● **TAREFA A CUMPRIR**:
Reproduza sem alterações o trecho do texto sobre o filme “Marighella” que começa nas palavras “Se até com o” e termina após as palavras “pandemia, né mesmo?”.

● **TEXTO DE LEITURA**:
......
Foco nas mãos de Seu Jorge: por que ‘Marighella’ incomoda tanta gente?
Se até com o acarajé servido após uma sessão especial de “Marighella” aos sem-teto na ocupação Carolina Maria de Jesus, em São Paulo, resolveram implicar, é sinal de que o filme faz jus à liderança de bilheteria do cinema nacional na reabertura dos cinemas após a pandemia, né mesmo?
Por que o personagem incomoda tanta gente? A quem interessa que esse episódio tão recente da história do país seja calado ou esculachado? Antes mesmo da estreia, o filme de Wagner Moura foi alvo da milícia digital, com notas negativas dadas ao longa-metragem, em ação orquestrada nos principais sites de cotação de filmes.
......
● **MATERIAL DE ESTUDO**:
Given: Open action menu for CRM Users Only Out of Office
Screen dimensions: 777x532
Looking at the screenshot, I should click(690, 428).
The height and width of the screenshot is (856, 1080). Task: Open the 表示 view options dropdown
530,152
......
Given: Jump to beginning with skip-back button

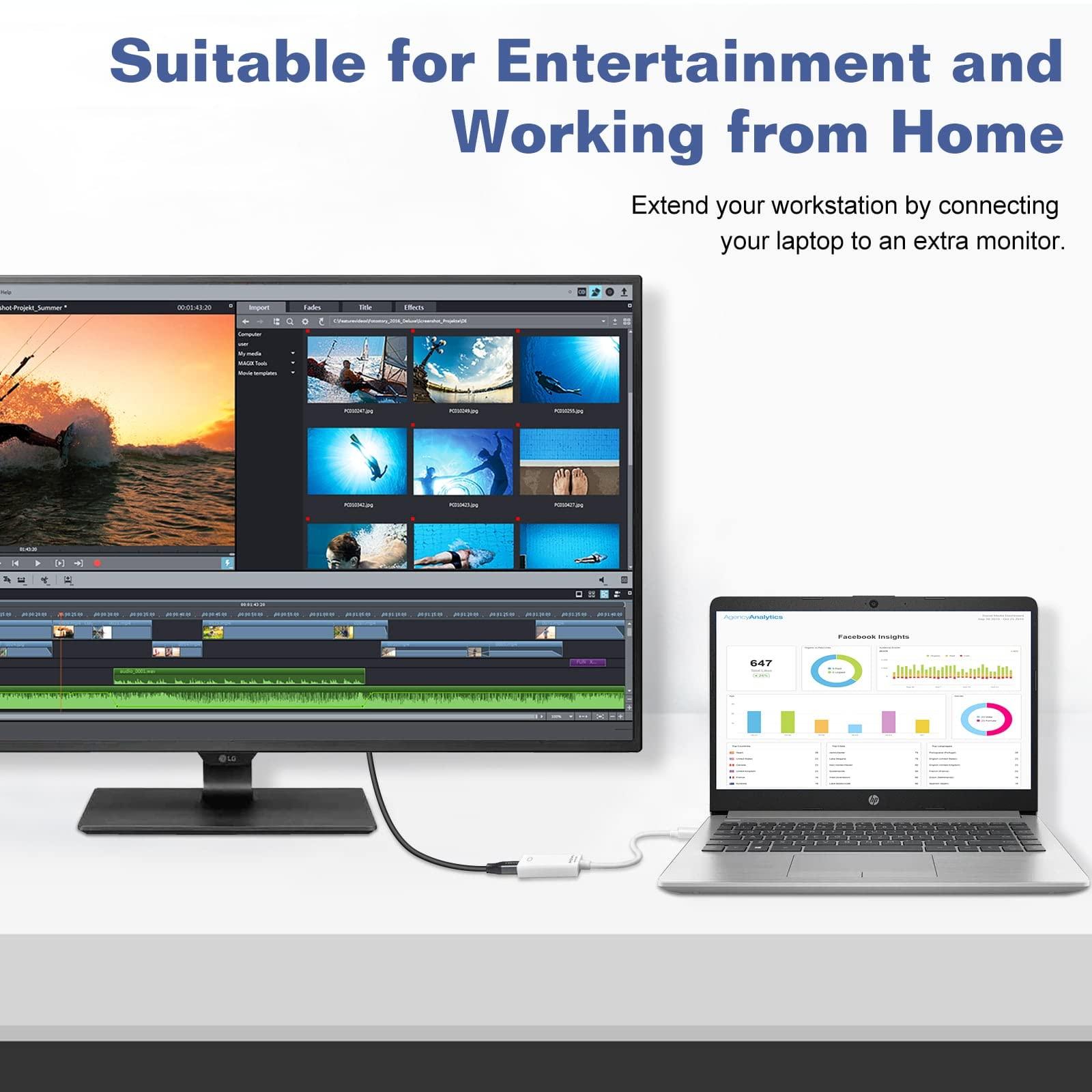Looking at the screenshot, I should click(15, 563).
......
● **SOLUÇÃO DO EXERCÍCIO**:
Se até com o acarajé servido após uma sessão especial de “Marighella” aos sem-teto na ocupação Carolina Maria de Jesus, em São Paulo, resolveram implicar, é sinal de que o filme faz jus à liderança de bilheteria do cinema nacional na reabertura dos cinemas após a pandemia, né mesmo?